# What to work on
Every entry below, from first to last, should be copied exactly.

################

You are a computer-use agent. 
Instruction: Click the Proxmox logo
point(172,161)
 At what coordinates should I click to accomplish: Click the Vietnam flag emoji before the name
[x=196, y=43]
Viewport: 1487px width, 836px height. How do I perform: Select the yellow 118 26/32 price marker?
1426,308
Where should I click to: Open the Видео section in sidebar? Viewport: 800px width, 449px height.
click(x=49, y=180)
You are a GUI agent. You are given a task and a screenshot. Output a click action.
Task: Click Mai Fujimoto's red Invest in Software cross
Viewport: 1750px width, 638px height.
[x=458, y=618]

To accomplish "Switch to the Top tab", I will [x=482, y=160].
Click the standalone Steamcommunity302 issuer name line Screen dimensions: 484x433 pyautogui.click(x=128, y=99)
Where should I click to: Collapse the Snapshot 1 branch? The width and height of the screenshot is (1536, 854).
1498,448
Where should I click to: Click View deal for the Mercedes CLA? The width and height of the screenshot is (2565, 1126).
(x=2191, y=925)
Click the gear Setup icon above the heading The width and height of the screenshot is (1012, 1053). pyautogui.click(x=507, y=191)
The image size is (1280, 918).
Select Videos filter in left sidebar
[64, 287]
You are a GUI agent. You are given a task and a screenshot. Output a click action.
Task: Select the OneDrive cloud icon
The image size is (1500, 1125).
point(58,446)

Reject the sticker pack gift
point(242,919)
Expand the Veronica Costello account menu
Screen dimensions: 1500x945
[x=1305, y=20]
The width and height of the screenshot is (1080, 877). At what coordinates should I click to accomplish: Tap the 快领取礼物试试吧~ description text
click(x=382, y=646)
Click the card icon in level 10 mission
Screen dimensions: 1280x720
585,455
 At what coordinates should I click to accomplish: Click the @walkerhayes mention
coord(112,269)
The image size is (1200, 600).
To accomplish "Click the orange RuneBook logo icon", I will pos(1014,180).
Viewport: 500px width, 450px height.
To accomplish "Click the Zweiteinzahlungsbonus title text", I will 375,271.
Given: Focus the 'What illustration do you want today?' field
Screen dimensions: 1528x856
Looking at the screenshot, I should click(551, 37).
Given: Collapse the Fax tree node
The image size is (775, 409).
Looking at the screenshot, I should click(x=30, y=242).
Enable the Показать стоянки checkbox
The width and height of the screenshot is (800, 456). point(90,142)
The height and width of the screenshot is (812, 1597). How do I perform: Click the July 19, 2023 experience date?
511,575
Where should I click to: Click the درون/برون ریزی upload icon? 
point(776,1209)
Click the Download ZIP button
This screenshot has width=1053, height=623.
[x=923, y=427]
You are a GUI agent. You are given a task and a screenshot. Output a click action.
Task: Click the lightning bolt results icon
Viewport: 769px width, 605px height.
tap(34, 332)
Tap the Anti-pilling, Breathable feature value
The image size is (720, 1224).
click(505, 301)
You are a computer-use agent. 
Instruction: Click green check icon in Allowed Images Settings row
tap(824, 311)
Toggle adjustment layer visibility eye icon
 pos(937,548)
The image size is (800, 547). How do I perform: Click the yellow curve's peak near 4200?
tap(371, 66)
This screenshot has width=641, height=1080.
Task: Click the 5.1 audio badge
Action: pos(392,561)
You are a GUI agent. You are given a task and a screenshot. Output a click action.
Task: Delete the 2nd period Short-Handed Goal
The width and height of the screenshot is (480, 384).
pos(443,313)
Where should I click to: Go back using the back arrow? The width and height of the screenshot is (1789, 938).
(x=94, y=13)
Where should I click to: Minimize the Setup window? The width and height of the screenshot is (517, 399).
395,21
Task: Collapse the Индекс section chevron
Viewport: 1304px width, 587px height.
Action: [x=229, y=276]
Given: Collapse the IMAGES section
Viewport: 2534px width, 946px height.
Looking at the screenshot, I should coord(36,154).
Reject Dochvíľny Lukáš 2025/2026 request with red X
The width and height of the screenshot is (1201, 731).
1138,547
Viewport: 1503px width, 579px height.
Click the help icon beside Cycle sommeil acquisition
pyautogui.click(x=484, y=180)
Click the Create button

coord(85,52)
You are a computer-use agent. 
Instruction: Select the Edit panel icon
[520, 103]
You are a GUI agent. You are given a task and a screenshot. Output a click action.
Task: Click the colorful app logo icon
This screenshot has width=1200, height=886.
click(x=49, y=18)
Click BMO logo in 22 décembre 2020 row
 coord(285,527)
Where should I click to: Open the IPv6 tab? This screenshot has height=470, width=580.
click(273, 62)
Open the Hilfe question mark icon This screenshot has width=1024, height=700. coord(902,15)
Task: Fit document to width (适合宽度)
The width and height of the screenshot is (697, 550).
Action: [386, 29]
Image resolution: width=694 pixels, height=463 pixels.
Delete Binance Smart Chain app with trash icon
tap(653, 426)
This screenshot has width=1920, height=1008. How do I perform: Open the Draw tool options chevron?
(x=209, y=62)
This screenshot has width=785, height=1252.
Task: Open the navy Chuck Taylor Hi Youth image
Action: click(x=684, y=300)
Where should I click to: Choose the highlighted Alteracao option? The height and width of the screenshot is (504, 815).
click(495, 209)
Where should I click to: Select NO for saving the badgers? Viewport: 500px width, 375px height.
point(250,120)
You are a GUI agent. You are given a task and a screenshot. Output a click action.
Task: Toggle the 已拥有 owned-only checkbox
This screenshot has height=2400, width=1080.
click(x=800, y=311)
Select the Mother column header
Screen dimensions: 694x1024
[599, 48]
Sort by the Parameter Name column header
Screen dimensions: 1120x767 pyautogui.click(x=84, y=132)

################

# Finished task
You are a computer-use agent. 
Instruction: Click the Proxmox logo
point(172,161)
 At what coordinates should I click to accomplish: Click the Vietnam flag emoji before the name
[x=196, y=43]
Viewport: 1487px width, 836px height. How do I perform: Select the yellow 118 26/32 price marker?
1426,308
Where should I click to: Open the Видео section in sidebar? Viewport: 800px width, 449px height.
click(x=49, y=180)
You are a GUI agent. You are given a task and a screenshot. Output a click action.
Task: Click Mai Fujimoto's red Invest in Software cross
Viewport: 1750px width, 638px height.
[x=458, y=618]

To accomplish "Switch to the Top tab", I will [x=482, y=160].
Click the standalone Steamcommunity302 issuer name line Screen dimensions: 484x433 pyautogui.click(x=128, y=99)
Where should I click to: Collapse the Snapshot 1 branch? The width and height of the screenshot is (1536, 854).
1498,448
Where should I click to: Click View deal for the Mercedes CLA? The width and height of the screenshot is (2565, 1126).
(x=2191, y=925)
Click the gear Setup icon above the heading The width and height of the screenshot is (1012, 1053). pyautogui.click(x=507, y=191)
The image size is (1280, 918).
Select Videos filter in left sidebar
[64, 287]
You are a GUI agent. You are given a task and a screenshot. Output a click action.
Task: Select the OneDrive cloud icon
The image size is (1500, 1125).
point(58,446)

Reject the sticker pack gift
point(242,919)
Expand the Veronica Costello account menu
Screen dimensions: 1500x945
[x=1305, y=20]
The width and height of the screenshot is (1080, 877). At what coordinates should I click to accomplish: Tap the 快领取礼物试试吧~ description text
click(x=382, y=646)
Click the card icon in level 10 mission
Screen dimensions: 1280x720
585,455
 At what coordinates should I click to accomplish: Click the @walkerhayes mention
coord(112,269)
The image size is (1200, 600).
To accomplish "Click the orange RuneBook logo icon", I will pos(1014,180).
Viewport: 500px width, 450px height.
To accomplish "Click the Zweiteinzahlungsbonus title text", I will 375,271.
Given: Focus the 'What illustration do you want today?' field
Screen dimensions: 1528x856
Looking at the screenshot, I should click(551, 37).
Given: Collapse the Fax tree node
The image size is (775, 409).
Looking at the screenshot, I should click(x=30, y=242).
Enable the Показать стоянки checkbox
The width and height of the screenshot is (800, 456). point(90,142)
The height and width of the screenshot is (812, 1597). How do I perform: Click the July 19, 2023 experience date?
511,575
Where should I click to: Click the درون/برون ریزی upload icon? 
point(776,1209)
Click the Download ZIP button
This screenshot has width=1053, height=623.
[x=923, y=427]
You are a GUI agent. You are given a task and a screenshot. Output a click action.
Task: Click the lightning bolt results icon
Viewport: 769px width, 605px height.
tap(34, 332)
Tap the Anti-pilling, Breathable feature value
The image size is (720, 1224).
click(505, 301)
You are a computer-use agent. 
Instruction: Click green check icon in Allowed Images Settings row
tap(824, 311)
Toggle adjustment layer visibility eye icon
 pos(937,548)
The image size is (800, 547). How do I perform: Click the yellow curve's peak near 4200?
tap(371, 66)
This screenshot has width=641, height=1080.
Task: Click the 5.1 audio badge
Action: pos(392,561)
You are a GUI agent. You are given a task and a screenshot. Output a click action.
Task: Delete the 2nd period Short-Handed Goal
The width and height of the screenshot is (480, 384).
pos(443,313)
Where should I click to: Go back using the back arrow? The width and height of the screenshot is (1789, 938).
(x=94, y=13)
Where should I click to: Minimize the Setup window? The width and height of the screenshot is (517, 399).
395,21
Task: Collapse the Индекс section chevron
Viewport: 1304px width, 587px height.
Action: [x=229, y=276]
Given: Collapse the IMAGES section
Viewport: 2534px width, 946px height.
Looking at the screenshot, I should coord(36,154).
Reject Dochvíľny Lukáš 2025/2026 request with red X
The width and height of the screenshot is (1201, 731).
1138,547
Viewport: 1503px width, 579px height.
Click the help icon beside Cycle sommeil acquisition
pyautogui.click(x=484, y=180)
Click the Create button

coord(85,52)
You are a computer-use agent. 
Instruction: Select the Edit panel icon
[520, 103]
You are a GUI agent. You are given a task and a screenshot. Output a click action.
Task: Click the colorful app logo icon
This screenshot has width=1200, height=886.
click(x=49, y=18)
Click BMO logo in 22 décembre 2020 row
 coord(285,527)
Where should I click to: Open the IPv6 tab? This screenshot has height=470, width=580.
click(273, 62)
Open the Hilfe question mark icon This screenshot has width=1024, height=700. coord(902,15)
Task: Fit document to width (适合宽度)
The width and height of the screenshot is (697, 550).
Action: [386, 29]
Image resolution: width=694 pixels, height=463 pixels.
Delete Binance Smart Chain app with trash icon
tap(653, 426)
This screenshot has width=1920, height=1008. How do I perform: Open the Draw tool options chevron?
(x=209, y=62)
This screenshot has width=785, height=1252.
Task: Open the navy Chuck Taylor Hi Youth image
Action: click(x=684, y=300)
Where should I click to: Choose the highlighted Alteracao option? The height and width of the screenshot is (504, 815).
click(495, 209)
Where should I click to: Select NO for saving the badgers? Viewport: 500px width, 375px height.
point(250,120)
You are a GUI agent. You are given a task and a screenshot. Output a click action.
Task: Toggle the 已拥有 owned-only checkbox
This screenshot has height=2400, width=1080.
click(x=800, y=311)
Select the Mother column header
Screen dimensions: 694x1024
[599, 48]
Sort by the Parameter Name column header
Screen dimensions: 1120x767 pyautogui.click(x=84, y=132)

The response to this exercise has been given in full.